Target position records:

^^^^^^^^^^^^^^^^

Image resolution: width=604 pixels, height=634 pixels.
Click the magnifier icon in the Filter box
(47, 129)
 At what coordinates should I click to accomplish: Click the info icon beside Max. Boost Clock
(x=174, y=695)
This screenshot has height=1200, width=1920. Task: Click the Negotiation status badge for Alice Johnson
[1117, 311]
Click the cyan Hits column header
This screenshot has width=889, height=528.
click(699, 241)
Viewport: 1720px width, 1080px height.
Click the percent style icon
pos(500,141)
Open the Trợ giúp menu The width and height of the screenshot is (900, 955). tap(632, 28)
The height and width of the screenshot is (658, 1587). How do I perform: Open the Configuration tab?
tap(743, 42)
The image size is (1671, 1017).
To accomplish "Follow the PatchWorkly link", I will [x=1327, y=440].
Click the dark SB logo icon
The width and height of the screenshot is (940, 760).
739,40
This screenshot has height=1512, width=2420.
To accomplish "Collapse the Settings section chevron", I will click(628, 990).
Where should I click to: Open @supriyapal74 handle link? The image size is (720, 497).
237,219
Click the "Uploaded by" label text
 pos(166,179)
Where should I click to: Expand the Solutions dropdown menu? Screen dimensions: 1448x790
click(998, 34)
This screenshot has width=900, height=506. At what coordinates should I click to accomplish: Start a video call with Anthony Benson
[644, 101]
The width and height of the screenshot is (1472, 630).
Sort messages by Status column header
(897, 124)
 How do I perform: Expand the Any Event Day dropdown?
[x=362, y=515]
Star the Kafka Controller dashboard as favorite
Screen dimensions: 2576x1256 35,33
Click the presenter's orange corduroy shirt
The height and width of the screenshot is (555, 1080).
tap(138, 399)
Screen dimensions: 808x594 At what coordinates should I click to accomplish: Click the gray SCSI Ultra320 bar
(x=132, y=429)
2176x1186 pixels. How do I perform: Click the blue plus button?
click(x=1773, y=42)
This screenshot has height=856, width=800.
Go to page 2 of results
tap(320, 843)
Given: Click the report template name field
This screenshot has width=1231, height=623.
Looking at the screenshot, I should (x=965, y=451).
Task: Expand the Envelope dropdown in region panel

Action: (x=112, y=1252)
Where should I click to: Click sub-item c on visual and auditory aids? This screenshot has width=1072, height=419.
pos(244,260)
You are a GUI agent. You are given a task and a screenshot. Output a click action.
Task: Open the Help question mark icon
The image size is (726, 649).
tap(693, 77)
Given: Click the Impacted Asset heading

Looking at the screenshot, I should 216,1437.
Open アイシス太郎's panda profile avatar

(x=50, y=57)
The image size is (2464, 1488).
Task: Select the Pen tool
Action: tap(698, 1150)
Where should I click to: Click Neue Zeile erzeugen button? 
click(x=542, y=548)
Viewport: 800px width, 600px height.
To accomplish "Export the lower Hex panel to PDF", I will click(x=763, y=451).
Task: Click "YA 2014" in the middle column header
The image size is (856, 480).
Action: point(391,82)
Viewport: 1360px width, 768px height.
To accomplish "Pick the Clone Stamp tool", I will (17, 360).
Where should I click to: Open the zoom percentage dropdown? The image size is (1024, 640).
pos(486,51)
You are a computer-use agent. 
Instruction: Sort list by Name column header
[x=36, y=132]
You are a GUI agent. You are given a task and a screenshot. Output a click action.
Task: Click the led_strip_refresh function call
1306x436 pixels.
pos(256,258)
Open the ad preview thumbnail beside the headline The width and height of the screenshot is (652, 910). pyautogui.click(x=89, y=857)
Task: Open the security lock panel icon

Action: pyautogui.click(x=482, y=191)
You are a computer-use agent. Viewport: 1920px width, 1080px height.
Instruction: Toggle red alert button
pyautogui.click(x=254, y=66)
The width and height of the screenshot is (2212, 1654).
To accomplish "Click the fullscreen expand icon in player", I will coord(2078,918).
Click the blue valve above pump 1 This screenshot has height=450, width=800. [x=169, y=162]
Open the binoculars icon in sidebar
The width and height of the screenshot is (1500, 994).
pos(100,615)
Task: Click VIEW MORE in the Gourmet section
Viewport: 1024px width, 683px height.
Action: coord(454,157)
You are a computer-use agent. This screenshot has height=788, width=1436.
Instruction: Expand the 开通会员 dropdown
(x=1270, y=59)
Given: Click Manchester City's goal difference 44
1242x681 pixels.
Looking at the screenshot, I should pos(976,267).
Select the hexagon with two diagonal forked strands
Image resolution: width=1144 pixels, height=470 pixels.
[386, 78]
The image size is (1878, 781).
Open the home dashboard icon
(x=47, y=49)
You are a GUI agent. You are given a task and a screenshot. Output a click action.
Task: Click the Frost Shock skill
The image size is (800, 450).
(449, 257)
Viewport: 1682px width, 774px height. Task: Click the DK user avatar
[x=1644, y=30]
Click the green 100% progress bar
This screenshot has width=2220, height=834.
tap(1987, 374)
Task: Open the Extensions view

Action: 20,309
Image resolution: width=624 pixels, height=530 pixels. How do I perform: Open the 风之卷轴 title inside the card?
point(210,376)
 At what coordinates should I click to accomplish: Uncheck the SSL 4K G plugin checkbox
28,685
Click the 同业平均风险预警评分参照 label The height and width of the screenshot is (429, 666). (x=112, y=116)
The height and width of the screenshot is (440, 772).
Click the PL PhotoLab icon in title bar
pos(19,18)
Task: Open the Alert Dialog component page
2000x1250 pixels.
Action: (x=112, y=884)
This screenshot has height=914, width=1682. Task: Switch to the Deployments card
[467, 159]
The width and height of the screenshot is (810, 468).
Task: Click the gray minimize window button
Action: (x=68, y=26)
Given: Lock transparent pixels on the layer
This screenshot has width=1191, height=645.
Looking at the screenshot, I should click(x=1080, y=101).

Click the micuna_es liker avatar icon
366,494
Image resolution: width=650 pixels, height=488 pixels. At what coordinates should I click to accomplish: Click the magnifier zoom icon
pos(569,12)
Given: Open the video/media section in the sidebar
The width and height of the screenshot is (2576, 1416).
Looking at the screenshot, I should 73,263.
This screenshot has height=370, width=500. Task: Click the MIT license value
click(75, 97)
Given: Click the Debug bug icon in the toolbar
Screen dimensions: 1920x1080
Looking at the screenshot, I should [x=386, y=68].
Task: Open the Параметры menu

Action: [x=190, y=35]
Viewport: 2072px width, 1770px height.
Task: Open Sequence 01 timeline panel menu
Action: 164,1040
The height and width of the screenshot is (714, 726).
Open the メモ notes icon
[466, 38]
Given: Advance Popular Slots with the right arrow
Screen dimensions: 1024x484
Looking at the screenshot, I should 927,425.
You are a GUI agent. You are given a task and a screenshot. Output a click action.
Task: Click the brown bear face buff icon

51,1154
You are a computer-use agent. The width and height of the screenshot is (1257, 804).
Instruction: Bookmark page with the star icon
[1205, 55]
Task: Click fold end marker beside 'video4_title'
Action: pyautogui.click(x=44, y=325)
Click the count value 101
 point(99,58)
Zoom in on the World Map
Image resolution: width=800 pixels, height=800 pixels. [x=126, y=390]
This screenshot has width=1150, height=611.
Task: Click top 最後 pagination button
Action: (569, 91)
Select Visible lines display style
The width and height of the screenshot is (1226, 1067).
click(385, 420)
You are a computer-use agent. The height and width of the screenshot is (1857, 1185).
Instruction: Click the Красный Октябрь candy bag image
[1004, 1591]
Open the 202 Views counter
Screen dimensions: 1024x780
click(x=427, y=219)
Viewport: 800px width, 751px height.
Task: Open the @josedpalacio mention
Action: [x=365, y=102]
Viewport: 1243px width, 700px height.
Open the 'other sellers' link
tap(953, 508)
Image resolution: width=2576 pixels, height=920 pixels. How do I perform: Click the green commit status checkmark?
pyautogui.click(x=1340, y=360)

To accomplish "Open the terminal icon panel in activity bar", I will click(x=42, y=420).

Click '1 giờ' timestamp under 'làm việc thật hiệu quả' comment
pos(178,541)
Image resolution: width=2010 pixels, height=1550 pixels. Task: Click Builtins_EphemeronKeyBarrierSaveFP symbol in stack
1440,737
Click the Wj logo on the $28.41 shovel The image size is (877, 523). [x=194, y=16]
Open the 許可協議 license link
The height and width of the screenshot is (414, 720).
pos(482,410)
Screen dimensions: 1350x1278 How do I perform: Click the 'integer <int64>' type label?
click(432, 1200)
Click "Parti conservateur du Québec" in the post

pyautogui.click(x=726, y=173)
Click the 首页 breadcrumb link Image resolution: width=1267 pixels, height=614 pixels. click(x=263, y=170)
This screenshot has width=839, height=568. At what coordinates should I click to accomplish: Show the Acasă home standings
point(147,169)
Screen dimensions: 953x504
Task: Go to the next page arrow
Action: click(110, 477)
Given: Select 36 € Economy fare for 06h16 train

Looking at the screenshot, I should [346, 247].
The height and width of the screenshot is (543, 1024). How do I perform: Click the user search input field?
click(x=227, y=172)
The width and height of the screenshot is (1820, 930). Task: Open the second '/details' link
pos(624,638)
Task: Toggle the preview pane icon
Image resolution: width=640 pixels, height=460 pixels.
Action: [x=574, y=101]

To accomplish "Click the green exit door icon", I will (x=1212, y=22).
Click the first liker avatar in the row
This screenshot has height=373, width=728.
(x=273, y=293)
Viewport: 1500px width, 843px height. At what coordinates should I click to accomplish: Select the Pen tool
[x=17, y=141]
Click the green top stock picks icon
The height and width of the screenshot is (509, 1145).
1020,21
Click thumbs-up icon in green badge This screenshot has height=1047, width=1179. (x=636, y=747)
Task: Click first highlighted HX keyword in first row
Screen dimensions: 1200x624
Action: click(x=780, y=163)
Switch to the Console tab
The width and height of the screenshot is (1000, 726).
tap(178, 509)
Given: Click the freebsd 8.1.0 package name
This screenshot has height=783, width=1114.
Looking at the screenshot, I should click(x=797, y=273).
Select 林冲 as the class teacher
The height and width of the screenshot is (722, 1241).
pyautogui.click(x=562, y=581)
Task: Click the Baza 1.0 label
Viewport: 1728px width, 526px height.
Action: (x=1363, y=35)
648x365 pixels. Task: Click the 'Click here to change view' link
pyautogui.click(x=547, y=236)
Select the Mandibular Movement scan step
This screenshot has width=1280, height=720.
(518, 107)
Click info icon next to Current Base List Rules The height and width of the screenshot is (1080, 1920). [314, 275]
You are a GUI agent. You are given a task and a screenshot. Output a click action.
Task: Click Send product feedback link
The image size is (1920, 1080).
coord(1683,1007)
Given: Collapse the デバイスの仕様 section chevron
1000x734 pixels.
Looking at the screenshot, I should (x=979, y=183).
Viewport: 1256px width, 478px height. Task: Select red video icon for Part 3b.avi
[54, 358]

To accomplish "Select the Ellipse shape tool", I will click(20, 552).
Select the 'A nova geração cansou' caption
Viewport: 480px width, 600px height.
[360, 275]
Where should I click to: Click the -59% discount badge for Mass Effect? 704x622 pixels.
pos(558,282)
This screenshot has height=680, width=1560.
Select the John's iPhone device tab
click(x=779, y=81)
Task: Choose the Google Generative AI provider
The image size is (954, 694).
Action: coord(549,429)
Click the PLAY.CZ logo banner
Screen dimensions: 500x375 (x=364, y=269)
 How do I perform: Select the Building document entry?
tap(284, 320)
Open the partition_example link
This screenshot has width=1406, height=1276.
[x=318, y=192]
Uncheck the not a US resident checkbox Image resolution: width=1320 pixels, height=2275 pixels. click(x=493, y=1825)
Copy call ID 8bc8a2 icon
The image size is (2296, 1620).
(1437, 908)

^^^^^^^^^^^^^^^^

** Work required **
Copy out the lines of the records exactly, from the line with "in the post" up to and including the line with "[x=17, y=141]".

** Output **
Click "Parti conservateur du Québec" in the post

pyautogui.click(x=726, y=173)
Click the 首页 breadcrumb link Image resolution: width=1267 pixels, height=614 pixels. click(x=263, y=170)
This screenshot has width=839, height=568. At what coordinates should I click to accomplish: Show the Acasă home standings
point(147,169)
Screen dimensions: 953x504
Task: Go to the next page arrow
Action: click(110, 477)
Given: Select 36 € Economy fare for 06h16 train

Looking at the screenshot, I should [346, 247].
The height and width of the screenshot is (543, 1024). How do I perform: Click the user search input field?
click(x=227, y=172)
The width and height of the screenshot is (1820, 930). Task: Open the second '/details' link
pos(624,638)
Task: Toggle the preview pane icon
Image resolution: width=640 pixels, height=460 pixels.
Action: [x=574, y=101]

To accomplish "Click the green exit door icon", I will (x=1212, y=22).
Click the first liker avatar in the row
This screenshot has height=373, width=728.
(x=273, y=293)
Viewport: 1500px width, 843px height. At what coordinates should I click to accomplish: Select the Pen tool
[x=17, y=141]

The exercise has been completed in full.